I suoi compagni, Ferretti soprattutto si sono venduti? Chissà… Forse lui è quel “Battagliero, un concorso al ministero…” che Ferretti & co. prendono per i fondelli? Nella prima edizione ne era certo, ora spiega che non può essere lui (e tutti ne sono sempre stati convinti, per quanto è dato sapere). Non so che dire. Questioni di stile, di famiglia e di amicizie che si rompono. A ben vedere, è stata così anche fra Ferretti e Zamboni. Negri lo dice, alla fine tutti si sono sciolti. Litigi. Guerre intestine. Fedeli alla linea, anche se la linea non c’era. Lo avevano sempre detto, perché rivendicare allora una purezza? Chissà…

Nel mezzo, però, ci sono stati due decenni di innovazione totale, su tutti e due i fronti, quello dei CCCP prima, e quello dei C.S.I. dopo. Piacciano o non piacciano a Negri, che sul post CCCP pare avere le idee chiare. Non so, come sembra far trasparire Negri, se la dimensione da strada perenne, da feste fra amici e quant’altro, avrebbe fatto davvero la differenza, come invece hanno saputo fare chi è rimasto, e ha sfidato uno star system nascente, figlio di una musica diversa, l’elettronica imperante di quegli anni. Come si cambia, per non morire, cantava qualcuna. Questo ha permesso ai suoi compagni di fare successo, e a Negri di restare in un’altra dimensione. Sapere che tutti sono contenti sarebbe bello. In questa nuova edizione del libro pare che Negri abbia trovato la giusta motivazione per essere felice di aver fatto la storia della musica con due album epici: “Ortodossia” e “Affinità e divergenze”. Bene così, ma serpeggia sempre e comunque un malessere.

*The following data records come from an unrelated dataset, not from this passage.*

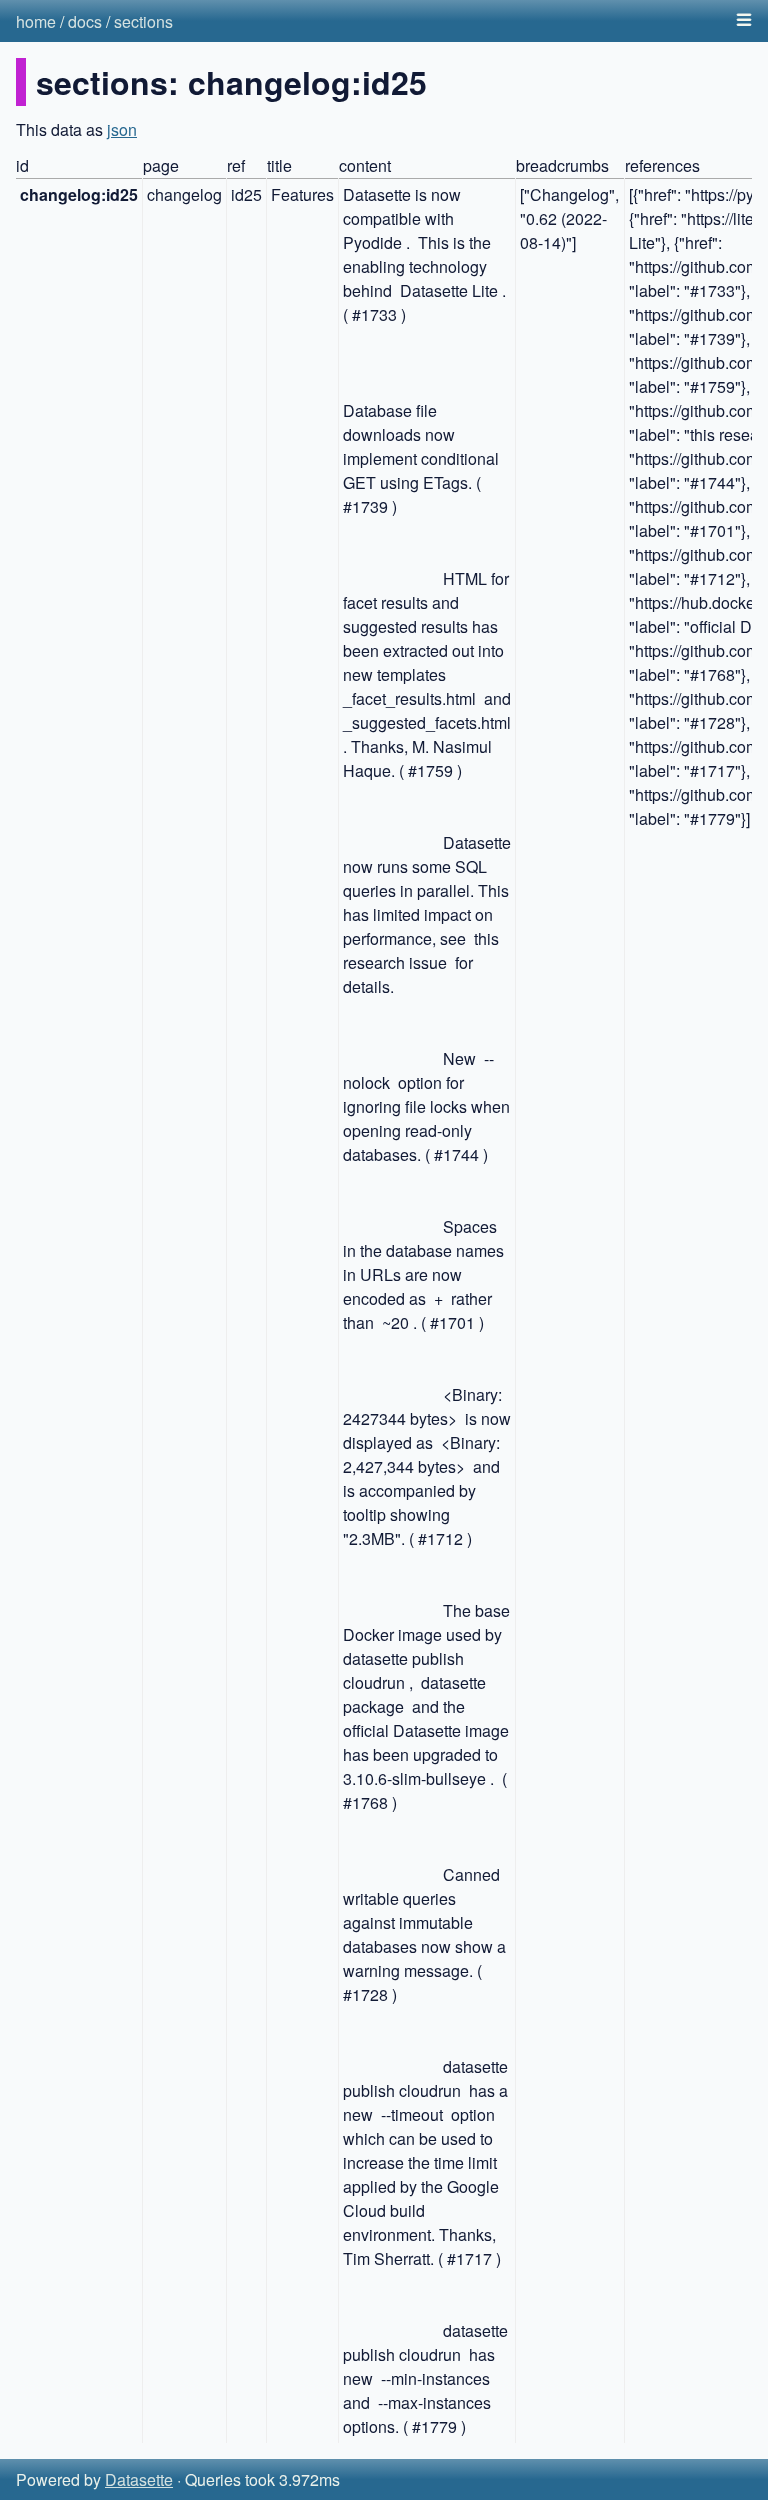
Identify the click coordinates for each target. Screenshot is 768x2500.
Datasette (139, 2479)
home (36, 21)
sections (143, 21)
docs (85, 21)
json (122, 129)
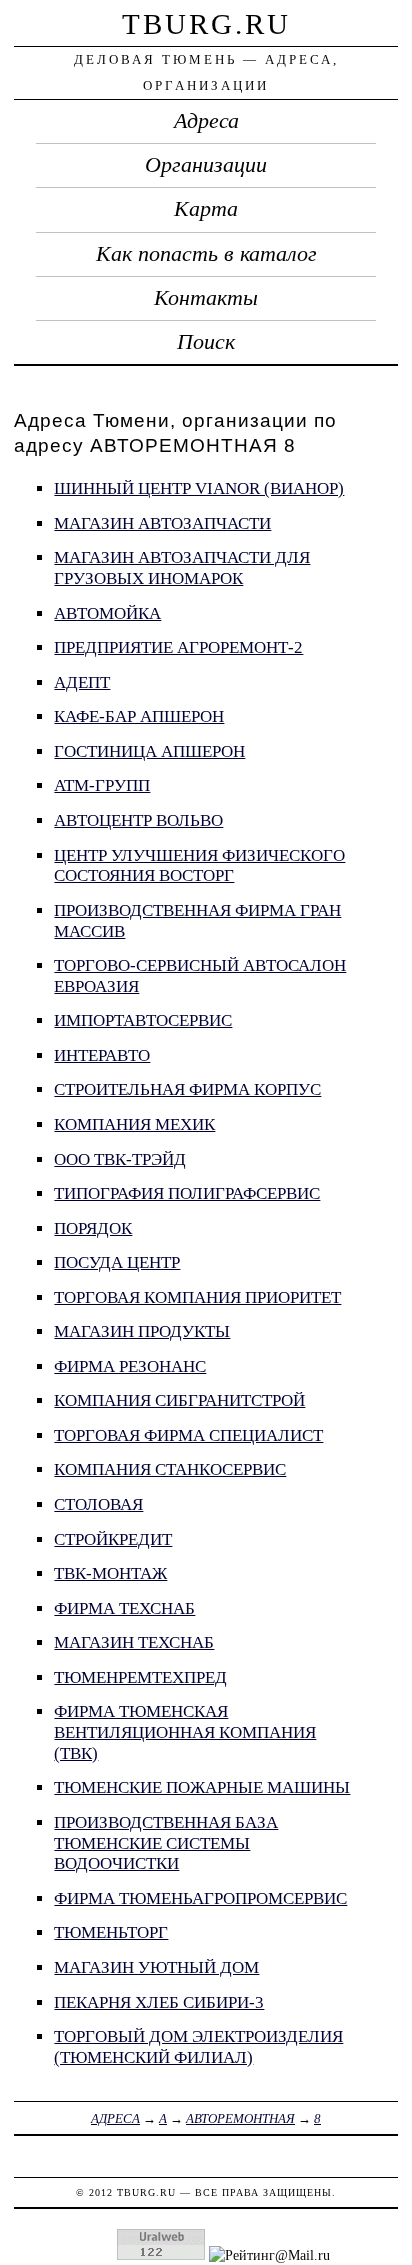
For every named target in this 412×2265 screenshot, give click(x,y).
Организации (206, 165)
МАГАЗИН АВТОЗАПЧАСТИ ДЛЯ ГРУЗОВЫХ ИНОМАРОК (182, 568)
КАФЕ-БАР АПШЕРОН (139, 716)
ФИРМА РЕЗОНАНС (130, 1366)
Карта (206, 209)
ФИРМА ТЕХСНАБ (124, 1608)
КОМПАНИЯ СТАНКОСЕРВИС (170, 1469)
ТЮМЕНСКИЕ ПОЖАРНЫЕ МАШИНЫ (202, 1787)
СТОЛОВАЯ (98, 1504)
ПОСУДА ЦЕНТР (117, 1262)
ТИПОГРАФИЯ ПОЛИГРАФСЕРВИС (187, 1193)
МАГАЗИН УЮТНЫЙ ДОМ (156, 1967)
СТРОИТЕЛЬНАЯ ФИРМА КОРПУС (187, 1089)
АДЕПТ (82, 682)
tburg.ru (206, 24)
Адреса (206, 121)
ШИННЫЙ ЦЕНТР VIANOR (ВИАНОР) (199, 488)
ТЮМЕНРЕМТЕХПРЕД (140, 1677)
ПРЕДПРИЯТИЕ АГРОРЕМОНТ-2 (178, 647)
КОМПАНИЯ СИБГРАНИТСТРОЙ (179, 1400)
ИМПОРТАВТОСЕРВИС (143, 1020)
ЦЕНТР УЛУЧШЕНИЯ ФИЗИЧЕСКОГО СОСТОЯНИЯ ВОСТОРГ (199, 866)
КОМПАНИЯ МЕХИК (134, 1124)
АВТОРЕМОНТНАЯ (240, 2118)
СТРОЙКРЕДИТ (113, 1539)
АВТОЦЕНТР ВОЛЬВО (138, 820)
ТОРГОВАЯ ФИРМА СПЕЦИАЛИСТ (188, 1435)
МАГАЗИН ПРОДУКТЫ (142, 1331)
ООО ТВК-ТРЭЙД (120, 1159)
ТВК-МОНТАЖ (110, 1573)
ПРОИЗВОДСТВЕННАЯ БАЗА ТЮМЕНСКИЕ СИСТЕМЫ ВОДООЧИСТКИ (166, 1843)
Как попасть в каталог (206, 254)
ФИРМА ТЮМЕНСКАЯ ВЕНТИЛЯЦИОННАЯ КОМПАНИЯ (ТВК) (185, 1732)
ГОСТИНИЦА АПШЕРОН (149, 751)
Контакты (206, 298)
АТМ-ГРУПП (102, 785)
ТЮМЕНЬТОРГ (111, 1932)
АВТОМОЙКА (107, 613)
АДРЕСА (115, 2118)
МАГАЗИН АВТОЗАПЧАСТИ (162, 523)
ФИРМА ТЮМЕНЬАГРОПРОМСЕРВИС (200, 1898)
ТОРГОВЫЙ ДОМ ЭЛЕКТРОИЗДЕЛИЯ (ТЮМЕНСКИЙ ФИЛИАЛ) (198, 2047)
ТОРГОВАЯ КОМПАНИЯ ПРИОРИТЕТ (197, 1297)
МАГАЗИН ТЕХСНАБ (134, 1642)
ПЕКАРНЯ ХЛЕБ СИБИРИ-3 (159, 2002)
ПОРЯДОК (93, 1228)
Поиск (206, 342)
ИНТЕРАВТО (102, 1055)
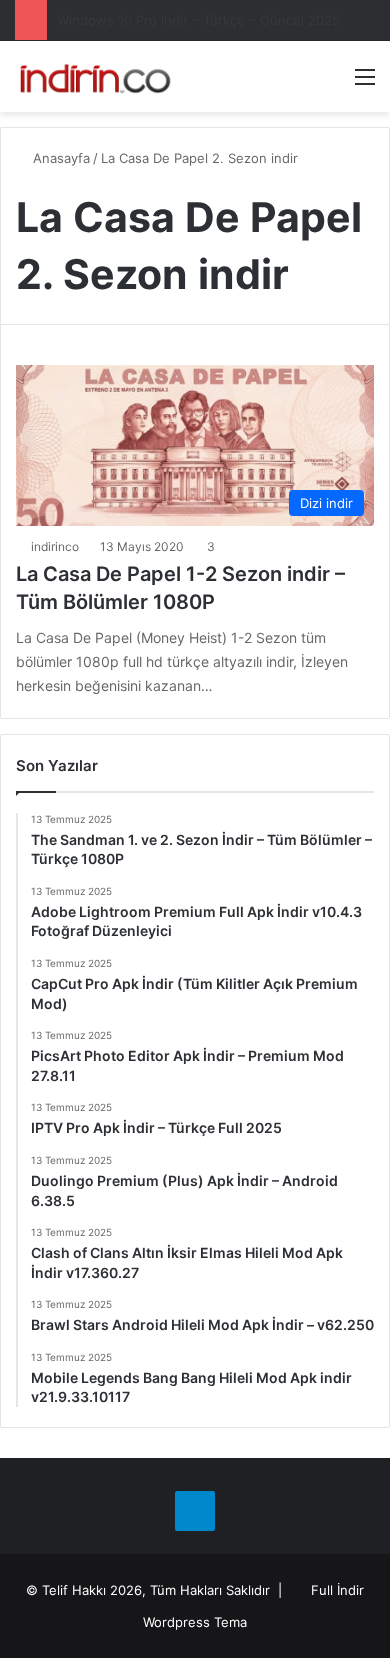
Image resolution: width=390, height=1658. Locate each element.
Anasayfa (59, 158)
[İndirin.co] (95, 76)
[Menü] (365, 83)
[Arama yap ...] (330, 83)
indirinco (55, 546)
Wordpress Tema (195, 1622)
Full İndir (337, 1590)
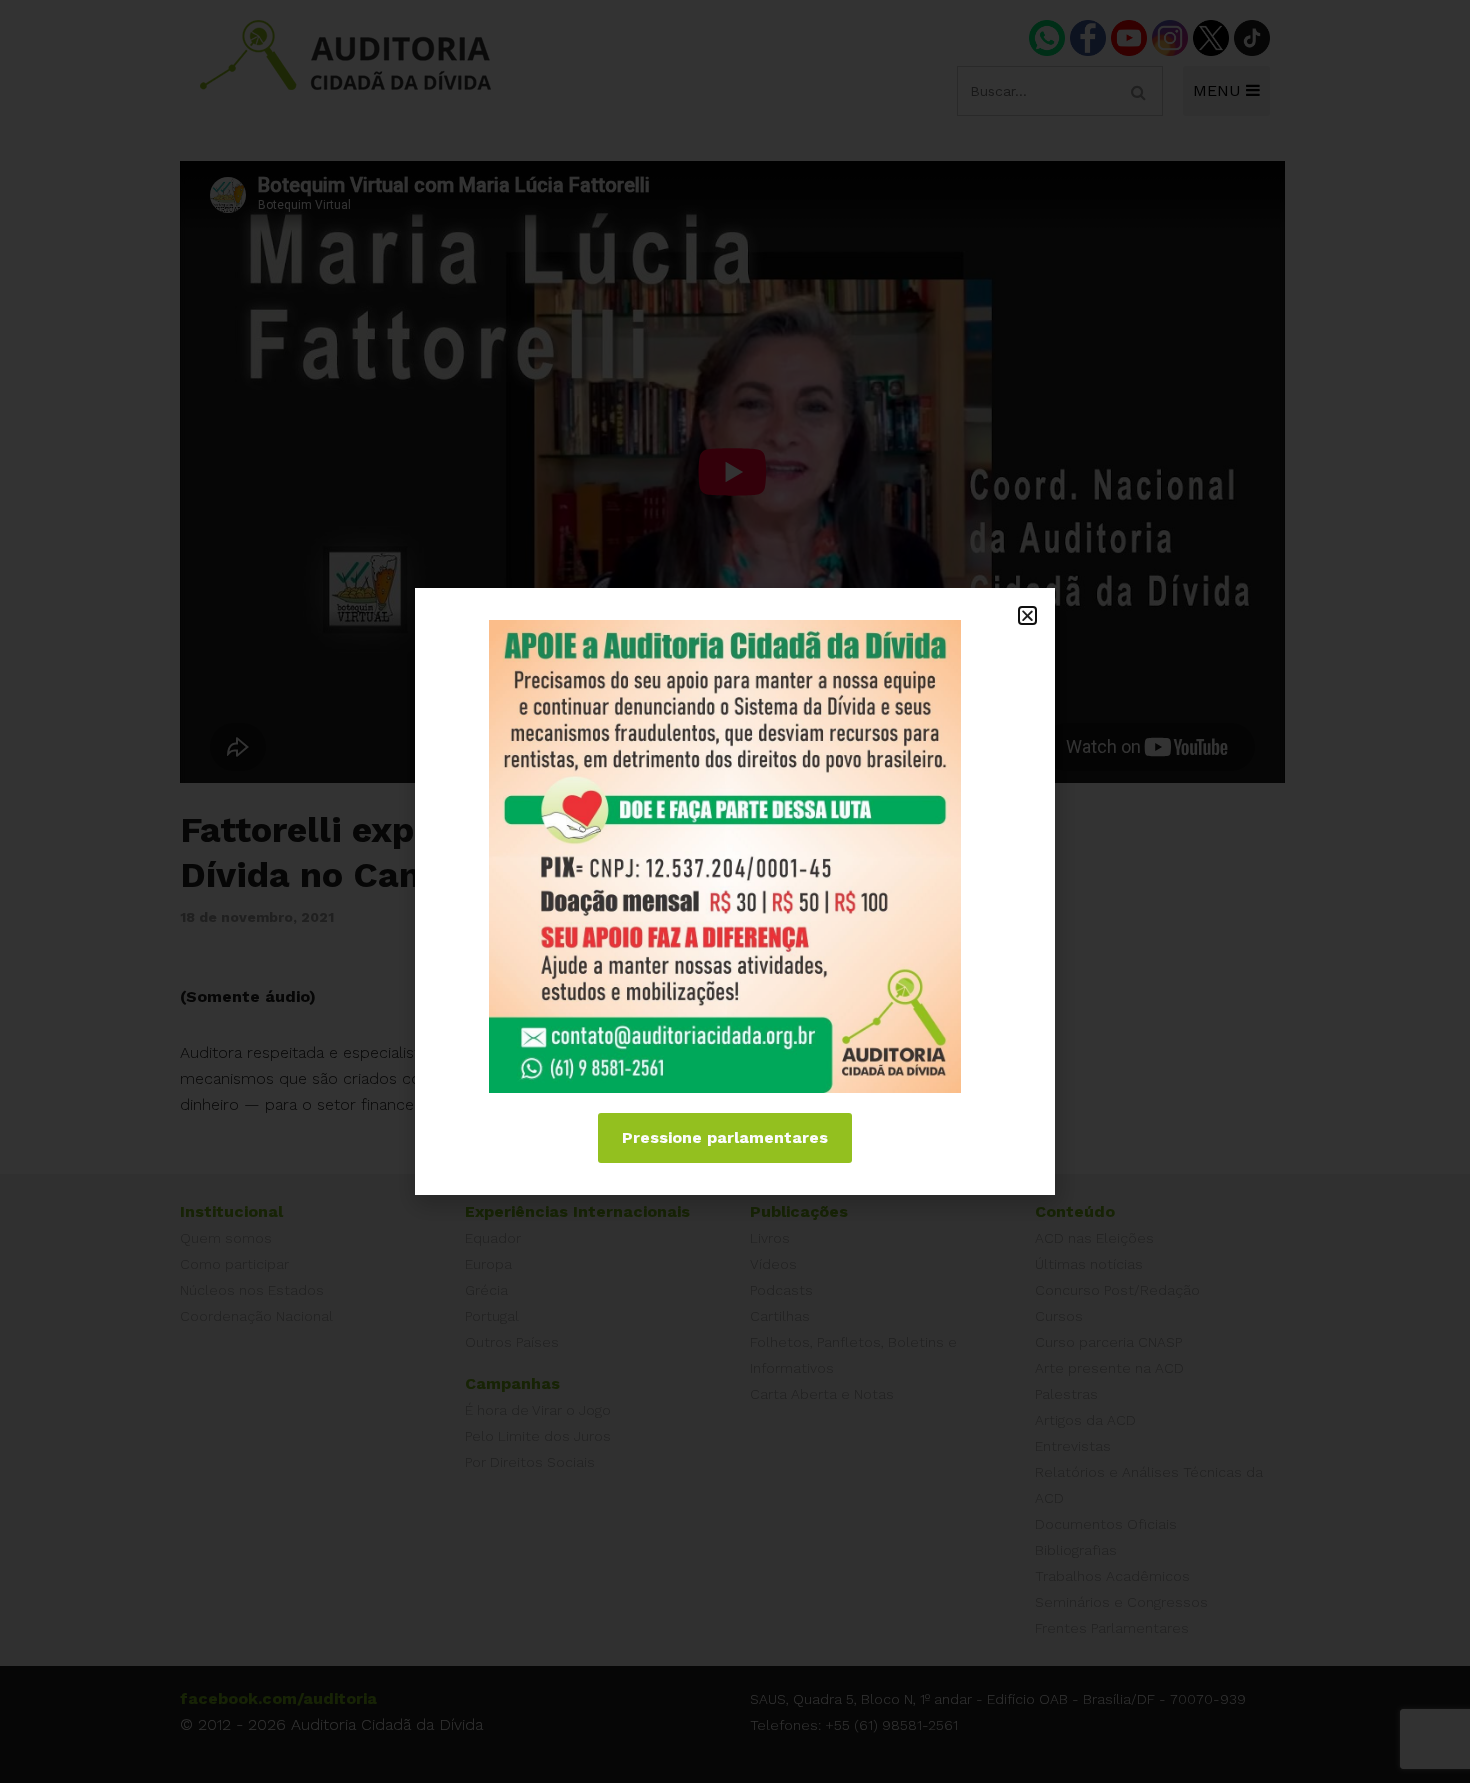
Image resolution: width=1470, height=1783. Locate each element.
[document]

Il volume aiuta comunque a capire, sempre in questa seconda edizione, soprattutto grazie alla nota finale, che il rancore un poco è venuto meno. Dal 1982 al 1985 sono anni che non torneranno, scrive nel nuovo finale Negri. Confessa poi di aver portato in giro la prima edizione del volume in tutta Italia, suonando, ovviamente, i brani dei suoi CCCP, dei quali anche lui – e nessuno lo può negare – è stato ideatore. Rivendica una cosa importante, non di poco conto, e cioè la ruvidezza di quel suono che si trova nei primissimi lavori della band. Ero proprio io il motore del suono di Ortodossia e di Affinità e divergenze, questo suono povero, ma unico. Sicuramente è una bella consapevolezza, visto la fama dei due album in questione; visto i prezzi che hanno nel mondo del collezionismo; e visto quanta strada hanno fatto fare alla band. Ognuno ci ha messo del suo, per creare ciò che ha fatto la storia. E in queste vicende le beghe personali possono trovar posto, anche per diventare giusto un libro interessante che racconta ciò che è lontano dall’ortodossia. Ma la domanda è lecita: il valore di quelle opere cambia, al netto di queste storie ortodosse o eretiche? Non credo, ma questo è il mio punto di vista. Quelle parole, e quelle nuove immagini, sono solo una terapia, solo una terapia, mi verrebbe da dire, citando proprio i CCCP.

Leggere, o rileggere, questo libro aiuta a comprendere un fatto. Il mito dei CCCP è reale, è lì da vedere, anche grazie alla mostra di Reggio Emilia, alle filiazioni, agli album usciti, e in quanto fatto prima, durante e dopo. Alla fine, però, come dicevano già i vecchi dinosauri spazzati via anche dai CCCP, sono solo canzonette. Poi tutti le cantano. Vero. E si diventa ricchi, conosciuti e famosi. Ma sempre di canzonette si tratta. Se diventano l’unico scopo vero della vita, tutti hanno sbagliato lavoro, anche i fans che le ascoltano. Ferretti lo ha colto, da tempo.

Il libro di Negri ha questo pregio: ricordarci che dietro alle storie, anche le più belle, ci sono sempre uomini. Con i loro pregi, le loro fragilità, e i loro – tanti – difetti. Tutti, nessuno escluso. Per questo, in conclusione, ogni ortodossia, si merita la sua eresia. Spara Juri, e allo stesso tempo spera che non sia così. Ma sono cose umane, solo questioni umane. Queste 460 pagine lo dimostrano. Da avere, per completezza e onestà.